▶ [DIRECTIVE] Set out every line of the entries below as a numbered list, skipping blank lines and leaving out the pictures.

▶ [MATERIAL FOR THE TASK]
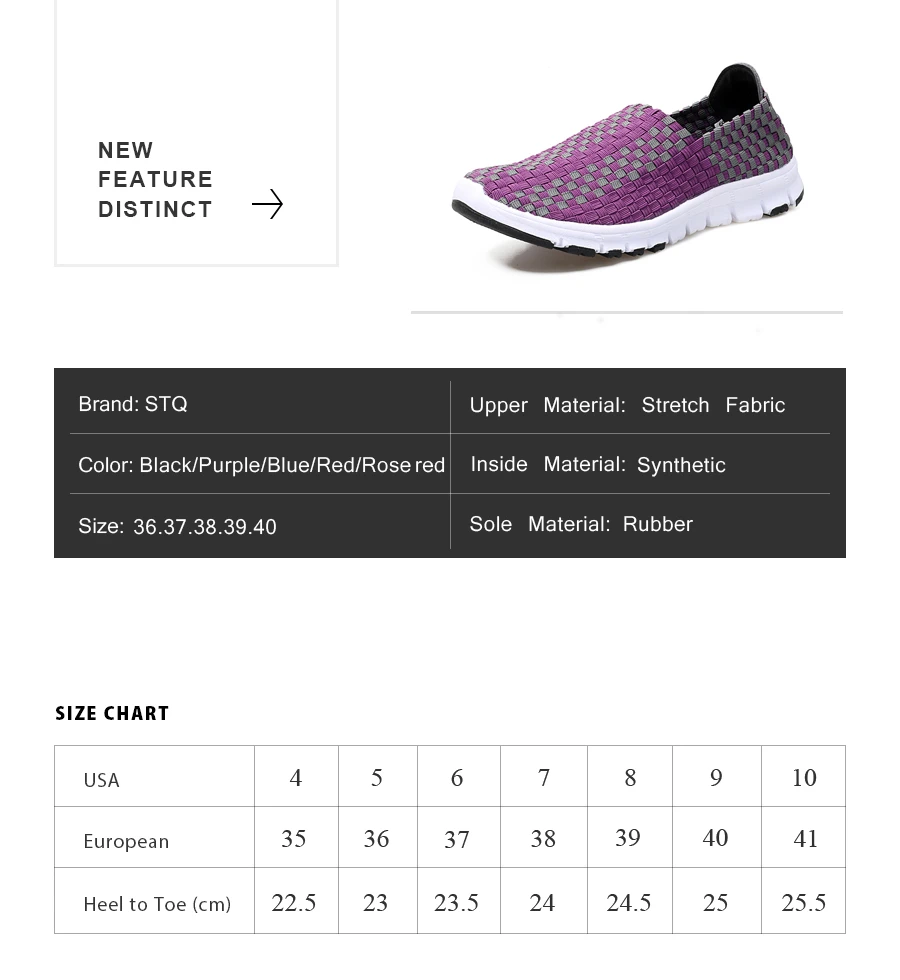Click the Brand: STQ text
This screenshot has height=980, width=900.
(133, 404)
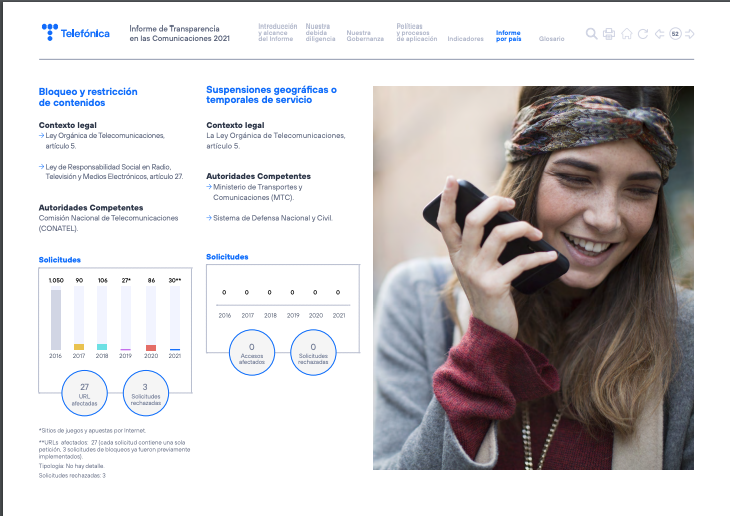730x516 pixels.
Task: Go to previous page arrow
Action: 659,34
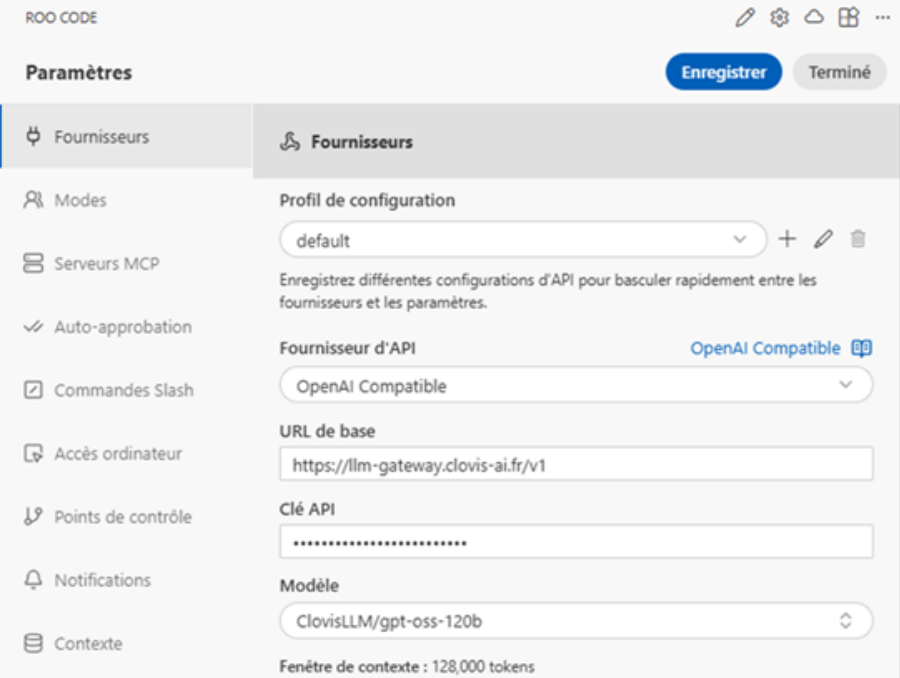Open the settings gear icon in header
This screenshot has width=900, height=678.
pos(779,18)
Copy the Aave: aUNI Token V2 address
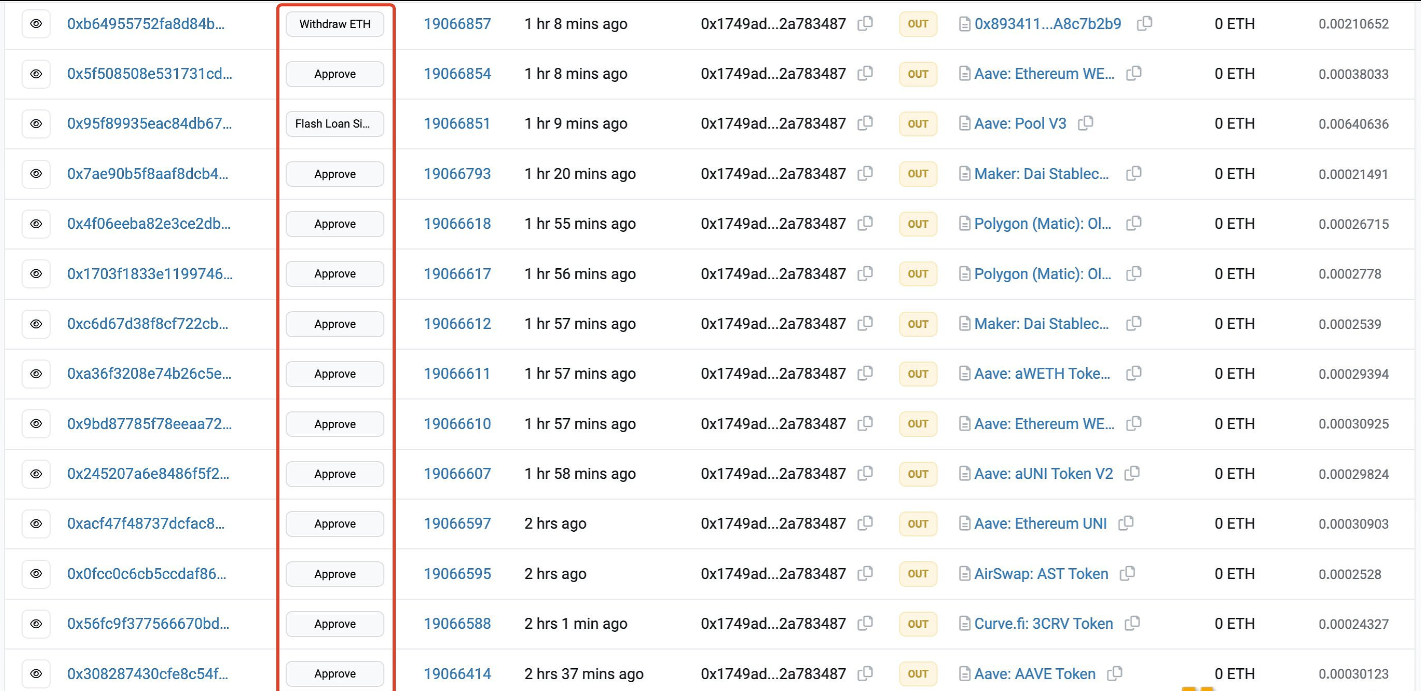The height and width of the screenshot is (691, 1421). coord(1132,474)
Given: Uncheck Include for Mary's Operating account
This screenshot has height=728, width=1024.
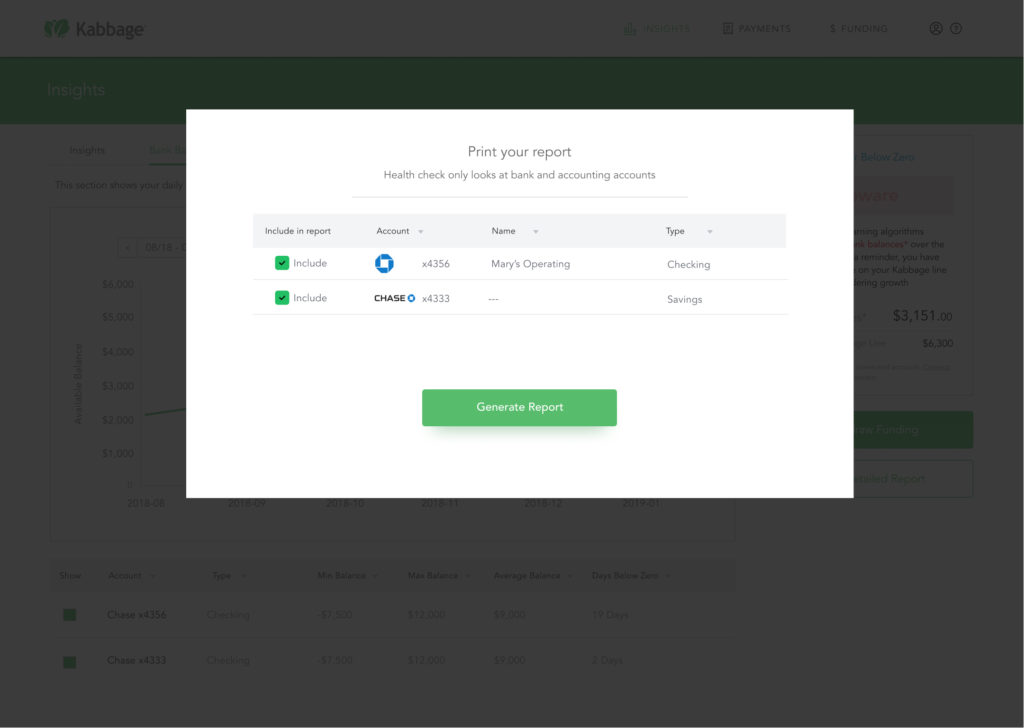Looking at the screenshot, I should [x=282, y=264].
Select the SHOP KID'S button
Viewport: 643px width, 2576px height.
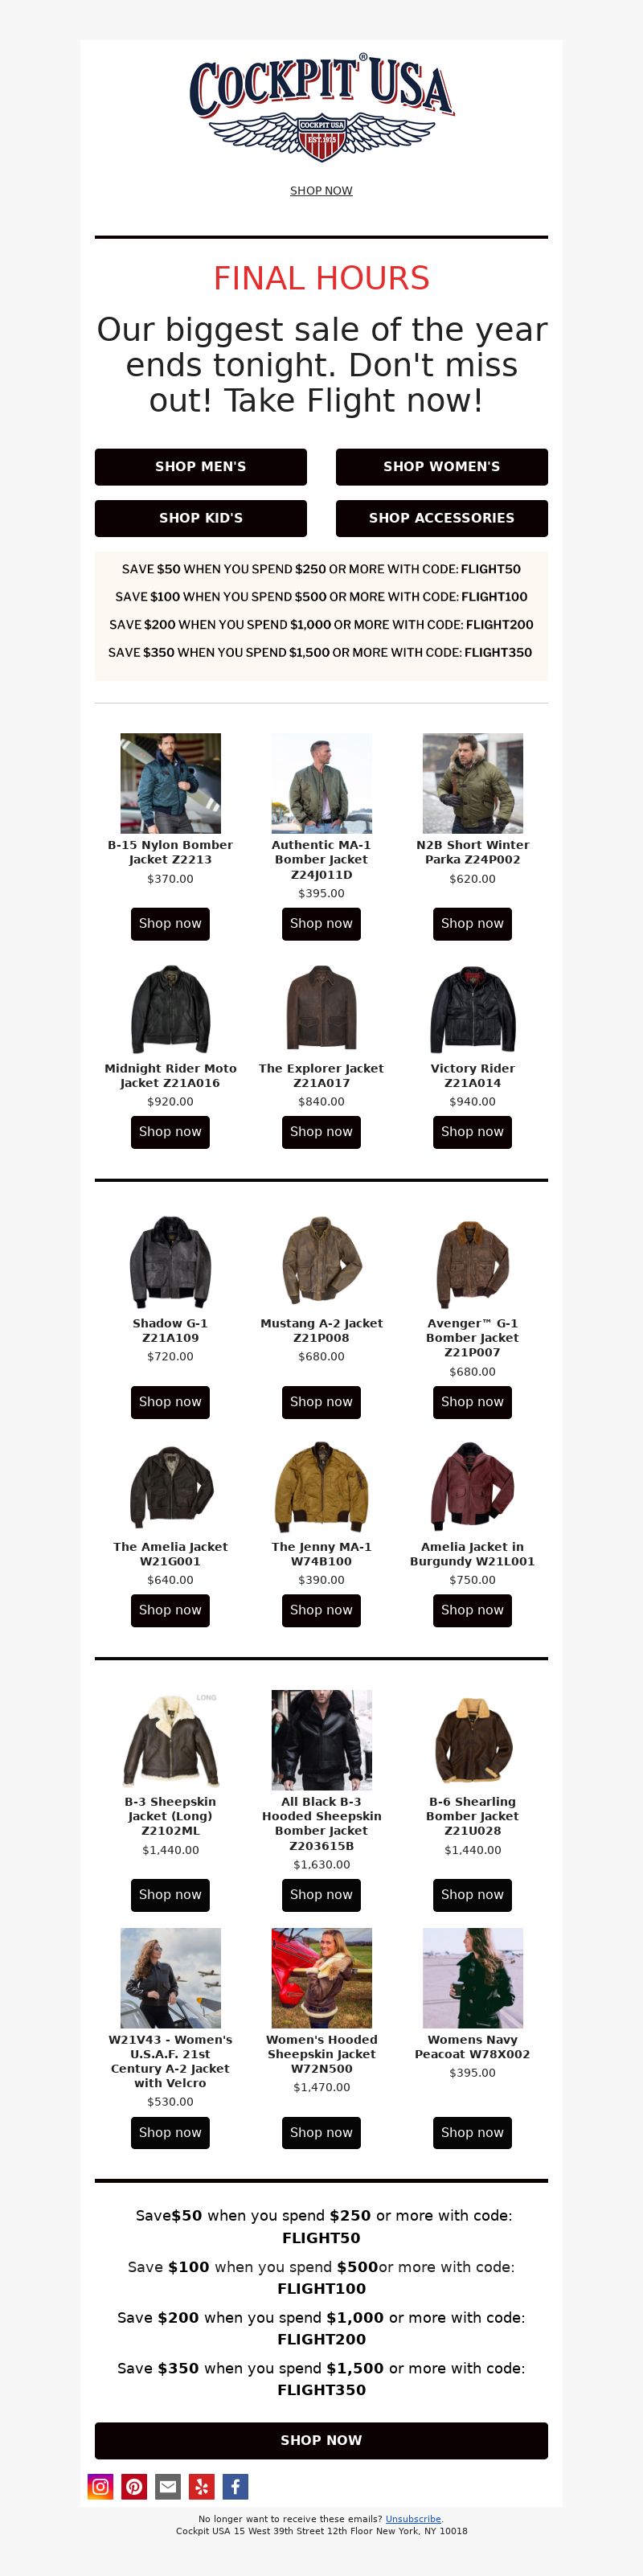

▶ [THE COMPLETED TASK]
1. Click the Brand: STQ text
2. This screenshot has height=980, width=900.
3. (133, 404)
4. 730x516 pixels.
5. Task: Go to previous page arrow
6. Action: 659,34
7. Open the settings gear icon in header
8. This screenshot has width=900, height=678.
9. pos(779,18)
10. Copy the Aave: aUNI Token V2 address
11. The height and width of the screenshot is (691, 1421). coord(1132,474)
12. Given: Uncheck Include for Mary's Operating account
13. This screenshot has height=728, width=1024.
14. Looking at the screenshot, I should [x=282, y=264].
15. Select the SHOP KID'S button
16. Viewport: 643px width, 2576px height.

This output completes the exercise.